Not even the 800-pound gorilla’s hide is tough enough for the news biz.

Google’s announcement that it would end its newspaper print ad business at the end of February 2009 underscores the industry’s problems. The company started the service in 2006, and more than 800 US newspapers had used it.

The news came against the backdrop of declining newspaper revenues; although online newspaper revenues are still growing, that is not nearly enough to offset losses on the print side. The Newspaper Association of America said newspaper print ad revenues fell more than 9% in 2007.

Bloomberg noted that the New York Times, Washington Post, Gannett and Tribune companies had all used Google’s system. Advertisers bid for newspaper space, with a percentage of the transaction going to Google.

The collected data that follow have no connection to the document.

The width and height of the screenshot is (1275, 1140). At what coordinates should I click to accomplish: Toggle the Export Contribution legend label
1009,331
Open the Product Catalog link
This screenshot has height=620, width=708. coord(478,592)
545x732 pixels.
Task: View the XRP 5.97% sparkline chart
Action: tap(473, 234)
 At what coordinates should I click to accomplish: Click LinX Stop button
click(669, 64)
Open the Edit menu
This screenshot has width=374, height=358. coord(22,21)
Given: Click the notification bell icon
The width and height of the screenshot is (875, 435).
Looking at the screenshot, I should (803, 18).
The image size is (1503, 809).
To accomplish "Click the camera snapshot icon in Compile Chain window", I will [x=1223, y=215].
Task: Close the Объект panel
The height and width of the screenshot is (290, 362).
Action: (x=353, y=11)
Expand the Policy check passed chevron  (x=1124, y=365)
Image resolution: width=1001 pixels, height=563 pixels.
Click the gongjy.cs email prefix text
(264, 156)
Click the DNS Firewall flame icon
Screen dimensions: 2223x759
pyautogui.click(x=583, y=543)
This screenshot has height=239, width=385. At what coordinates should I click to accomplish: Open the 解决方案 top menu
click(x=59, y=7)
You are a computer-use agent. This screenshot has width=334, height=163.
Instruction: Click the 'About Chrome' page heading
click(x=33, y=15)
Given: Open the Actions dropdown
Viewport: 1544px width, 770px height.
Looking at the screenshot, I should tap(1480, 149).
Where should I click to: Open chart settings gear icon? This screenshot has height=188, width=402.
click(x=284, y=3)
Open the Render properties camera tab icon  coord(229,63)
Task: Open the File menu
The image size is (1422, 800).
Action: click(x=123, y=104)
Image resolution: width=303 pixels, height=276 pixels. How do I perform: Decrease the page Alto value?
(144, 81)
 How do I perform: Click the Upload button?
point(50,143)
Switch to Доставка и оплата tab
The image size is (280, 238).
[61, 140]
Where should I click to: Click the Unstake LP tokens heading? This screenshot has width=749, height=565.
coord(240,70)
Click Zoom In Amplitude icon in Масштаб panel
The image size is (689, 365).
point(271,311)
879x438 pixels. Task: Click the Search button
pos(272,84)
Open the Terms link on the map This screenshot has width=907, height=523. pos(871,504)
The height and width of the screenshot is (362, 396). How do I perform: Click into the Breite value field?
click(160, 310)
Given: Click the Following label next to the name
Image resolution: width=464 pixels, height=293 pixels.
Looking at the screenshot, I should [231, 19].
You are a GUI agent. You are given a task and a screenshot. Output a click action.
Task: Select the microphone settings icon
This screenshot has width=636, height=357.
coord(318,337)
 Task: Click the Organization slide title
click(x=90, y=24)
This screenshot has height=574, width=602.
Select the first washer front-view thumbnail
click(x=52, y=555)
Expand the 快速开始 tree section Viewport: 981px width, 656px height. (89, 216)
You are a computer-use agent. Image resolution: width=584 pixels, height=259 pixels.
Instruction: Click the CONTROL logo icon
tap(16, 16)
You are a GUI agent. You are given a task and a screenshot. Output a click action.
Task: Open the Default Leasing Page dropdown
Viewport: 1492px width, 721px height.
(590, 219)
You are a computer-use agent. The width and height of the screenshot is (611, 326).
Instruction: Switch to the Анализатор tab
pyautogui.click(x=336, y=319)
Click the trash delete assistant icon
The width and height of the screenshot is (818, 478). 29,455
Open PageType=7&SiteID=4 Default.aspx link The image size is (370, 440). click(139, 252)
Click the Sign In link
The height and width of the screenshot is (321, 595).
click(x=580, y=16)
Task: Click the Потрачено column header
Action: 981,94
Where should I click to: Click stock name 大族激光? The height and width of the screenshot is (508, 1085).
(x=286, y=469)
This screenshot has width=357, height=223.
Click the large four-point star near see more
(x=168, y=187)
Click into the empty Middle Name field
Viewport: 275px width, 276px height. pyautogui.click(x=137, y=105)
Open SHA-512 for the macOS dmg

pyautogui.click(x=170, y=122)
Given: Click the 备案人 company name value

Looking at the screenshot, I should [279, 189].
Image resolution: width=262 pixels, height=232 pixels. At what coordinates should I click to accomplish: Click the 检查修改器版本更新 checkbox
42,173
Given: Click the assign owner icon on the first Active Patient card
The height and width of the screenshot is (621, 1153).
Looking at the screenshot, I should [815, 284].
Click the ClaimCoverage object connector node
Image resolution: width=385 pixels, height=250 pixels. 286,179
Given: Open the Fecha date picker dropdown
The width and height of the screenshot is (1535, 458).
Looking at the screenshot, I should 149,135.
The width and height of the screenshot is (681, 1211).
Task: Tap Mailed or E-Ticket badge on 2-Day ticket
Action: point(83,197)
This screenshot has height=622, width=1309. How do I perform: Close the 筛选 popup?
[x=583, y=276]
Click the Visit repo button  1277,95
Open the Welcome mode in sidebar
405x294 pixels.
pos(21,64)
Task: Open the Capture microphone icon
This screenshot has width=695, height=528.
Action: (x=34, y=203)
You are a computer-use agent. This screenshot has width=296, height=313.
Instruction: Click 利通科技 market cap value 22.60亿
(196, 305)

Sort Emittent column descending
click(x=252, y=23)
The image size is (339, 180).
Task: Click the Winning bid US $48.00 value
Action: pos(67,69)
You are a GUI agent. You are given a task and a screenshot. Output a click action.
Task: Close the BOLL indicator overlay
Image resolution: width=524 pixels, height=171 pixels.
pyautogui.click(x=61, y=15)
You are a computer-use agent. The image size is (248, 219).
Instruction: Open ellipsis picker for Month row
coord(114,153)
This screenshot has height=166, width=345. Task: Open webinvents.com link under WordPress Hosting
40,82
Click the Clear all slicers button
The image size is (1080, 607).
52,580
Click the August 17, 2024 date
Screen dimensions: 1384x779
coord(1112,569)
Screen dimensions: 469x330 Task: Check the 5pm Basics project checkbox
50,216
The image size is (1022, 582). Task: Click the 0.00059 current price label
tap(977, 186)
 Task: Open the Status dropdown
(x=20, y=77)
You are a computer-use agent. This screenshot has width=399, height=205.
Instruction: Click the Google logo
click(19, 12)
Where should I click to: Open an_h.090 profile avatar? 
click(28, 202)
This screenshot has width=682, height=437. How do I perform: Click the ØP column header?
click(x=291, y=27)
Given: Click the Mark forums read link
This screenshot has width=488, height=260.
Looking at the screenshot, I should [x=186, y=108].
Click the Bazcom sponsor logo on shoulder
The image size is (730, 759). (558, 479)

In theory, this should have let publishers get a better sense of demand, which would have allowed them to charge prices based directly on market forces.

Google suggested that the program had sporadic success, but not enough.

“Some advertisers have seen good results,” wrote Spencer Spinnell, director of Google Print Ads, on the company’s blog. “But as we grow, it is important that we focus on products that can benefit the most people and solve the most important problems.”

The company said ad sales would continue until March 31 for customers who had already slotted campaigns. It also planned to keep a team focused on helping newspapers make money online.

The search giant’s move shows it is not immune to the recession, said Carol Krol, senior analyst at eMarketer.

“Google tried to make a go of print (both in newspapers and magazines), radio and, most recently, TV, with underwhelming results,” Ms. Krol noted.

eMarketer forecasts online newspaper ad revenue growth will drop into negative territory in 2009, down 4.7% to $3 billion. The recession, the dismal state of the newspaper industry and the quarterly online ad spending trends for 2008 measured against traditional newspaper ad dollars all factor into the projection.

eMarketer also predicts the downward slide in total newspaper ad revenues won’t end anytime soon, with annual drops to continue through at least 2012, when revenues will slip 2.5%. [eMarketer]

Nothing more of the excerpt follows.